▸ **PROBLEM TO SOLVE**
What is needed is an exact copy of every line in the listing.
________
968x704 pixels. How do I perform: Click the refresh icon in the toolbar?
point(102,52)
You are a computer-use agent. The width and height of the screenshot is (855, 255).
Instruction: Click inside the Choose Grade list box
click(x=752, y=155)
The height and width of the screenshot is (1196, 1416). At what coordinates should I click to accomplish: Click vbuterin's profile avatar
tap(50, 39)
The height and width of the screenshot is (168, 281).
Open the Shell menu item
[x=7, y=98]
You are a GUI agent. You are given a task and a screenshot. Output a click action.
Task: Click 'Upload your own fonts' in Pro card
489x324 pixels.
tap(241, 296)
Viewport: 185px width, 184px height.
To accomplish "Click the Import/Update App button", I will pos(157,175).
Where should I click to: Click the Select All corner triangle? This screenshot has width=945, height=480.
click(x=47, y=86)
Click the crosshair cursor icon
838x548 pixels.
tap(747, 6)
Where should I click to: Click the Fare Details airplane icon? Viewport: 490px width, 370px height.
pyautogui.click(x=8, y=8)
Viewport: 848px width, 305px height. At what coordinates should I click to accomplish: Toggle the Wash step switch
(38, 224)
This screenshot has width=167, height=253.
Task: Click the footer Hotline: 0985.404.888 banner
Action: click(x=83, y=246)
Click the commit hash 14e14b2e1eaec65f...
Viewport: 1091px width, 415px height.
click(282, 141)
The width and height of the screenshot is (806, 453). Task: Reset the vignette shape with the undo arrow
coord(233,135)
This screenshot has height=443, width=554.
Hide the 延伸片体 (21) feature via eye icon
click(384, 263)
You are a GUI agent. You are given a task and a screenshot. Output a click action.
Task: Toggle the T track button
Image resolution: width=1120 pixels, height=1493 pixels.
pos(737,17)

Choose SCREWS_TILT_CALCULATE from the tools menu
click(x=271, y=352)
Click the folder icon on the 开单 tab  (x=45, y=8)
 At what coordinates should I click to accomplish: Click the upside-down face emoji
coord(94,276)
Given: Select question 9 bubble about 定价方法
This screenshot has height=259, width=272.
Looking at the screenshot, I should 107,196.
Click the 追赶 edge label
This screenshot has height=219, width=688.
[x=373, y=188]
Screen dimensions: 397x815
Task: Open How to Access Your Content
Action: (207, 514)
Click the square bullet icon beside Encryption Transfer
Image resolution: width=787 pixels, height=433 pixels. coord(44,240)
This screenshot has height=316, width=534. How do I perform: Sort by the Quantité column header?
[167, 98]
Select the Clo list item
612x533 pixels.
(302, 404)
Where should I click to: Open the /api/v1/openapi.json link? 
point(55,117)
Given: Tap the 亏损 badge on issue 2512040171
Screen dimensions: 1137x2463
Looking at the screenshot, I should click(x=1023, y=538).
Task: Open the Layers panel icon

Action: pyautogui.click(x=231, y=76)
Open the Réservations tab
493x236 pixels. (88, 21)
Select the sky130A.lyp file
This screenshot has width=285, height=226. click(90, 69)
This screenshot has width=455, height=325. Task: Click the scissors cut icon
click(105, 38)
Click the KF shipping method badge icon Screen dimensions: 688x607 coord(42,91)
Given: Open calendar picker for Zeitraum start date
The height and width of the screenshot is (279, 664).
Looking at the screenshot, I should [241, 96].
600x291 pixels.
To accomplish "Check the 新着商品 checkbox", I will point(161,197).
________
▸ **TASK RESULT**
968x704 pixels. How do I perform: Click the refresh icon in the toolbar?
point(102,52)
You are a computer-use agent. The width and height of the screenshot is (855, 255).
Instruction: Click inside the Choose Grade list box
click(x=752, y=155)
The height and width of the screenshot is (1196, 1416). At what coordinates should I click to accomplish: Click vbuterin's profile avatar
tap(50, 39)
The height and width of the screenshot is (168, 281).
Open the Shell menu item
[x=7, y=98]
You are a GUI agent. You are given a task and a screenshot. Output a click action.
Task: Click 'Upload your own fonts' in Pro card
489x324 pixels.
tap(241, 296)
Viewport: 185px width, 184px height.
To accomplish "Click the Import/Update App button", I will pos(157,175).
Where should I click to: Click the Select All corner triangle? This screenshot has width=945, height=480.
click(x=47, y=86)
Click the crosshair cursor icon
838x548 pixels.
tap(747, 6)
Where should I click to: Click the Fare Details airplane icon? Viewport: 490px width, 370px height.
pyautogui.click(x=8, y=8)
Viewport: 848px width, 305px height. At what coordinates should I click to accomplish: Toggle the Wash step switch
(38, 224)
This screenshot has width=167, height=253.
Task: Click the footer Hotline: 0985.404.888 banner
Action: click(x=83, y=246)
Click the commit hash 14e14b2e1eaec65f...
Viewport: 1091px width, 415px height.
click(282, 141)
The width and height of the screenshot is (806, 453). Task: Reset the vignette shape with the undo arrow
coord(233,135)
This screenshot has height=443, width=554.
Hide the 延伸片体 (21) feature via eye icon
click(384, 263)
You are a GUI agent. You are given a task and a screenshot. Output a click action.
Task: Toggle the T track button
Image resolution: width=1120 pixels, height=1493 pixels.
pos(737,17)

Choose SCREWS_TILT_CALCULATE from the tools menu
click(x=271, y=352)
Click the folder icon on the 开单 tab  (x=45, y=8)
 At what coordinates should I click to accomplish: Click the upside-down face emoji
coord(94,276)
Given: Select question 9 bubble about 定价方法
This screenshot has height=259, width=272.
Looking at the screenshot, I should 107,196.
Click the 追赶 edge label
This screenshot has height=219, width=688.
[x=373, y=188]
Screen dimensions: 397x815
Task: Open How to Access Your Content
Action: (207, 514)
Click the square bullet icon beside Encryption Transfer
Image resolution: width=787 pixels, height=433 pixels. coord(44,240)
This screenshot has height=316, width=534. How do I perform: Sort by the Quantité column header?
[167, 98]
Select the Clo list item
612x533 pixels.
(302, 404)
Where should I click to: Open the /api/v1/openapi.json link? 
point(55,117)
Given: Tap the 亏损 badge on issue 2512040171
Screen dimensions: 1137x2463
Looking at the screenshot, I should click(x=1023, y=538).
Task: Open the Layers panel icon

Action: pyautogui.click(x=231, y=76)
Open the Réservations tab
493x236 pixels. (88, 21)
Select the sky130A.lyp file
This screenshot has width=285, height=226. click(90, 69)
This screenshot has width=455, height=325. Task: Click the scissors cut icon
click(105, 38)
Click the KF shipping method badge icon Screen dimensions: 688x607 coord(42,91)
Given: Open calendar picker for Zeitraum start date
The height and width of the screenshot is (279, 664).
Looking at the screenshot, I should [241, 96].
600x291 pixels.
To accomplish "Check the 新着商品 checkbox", I will point(161,197).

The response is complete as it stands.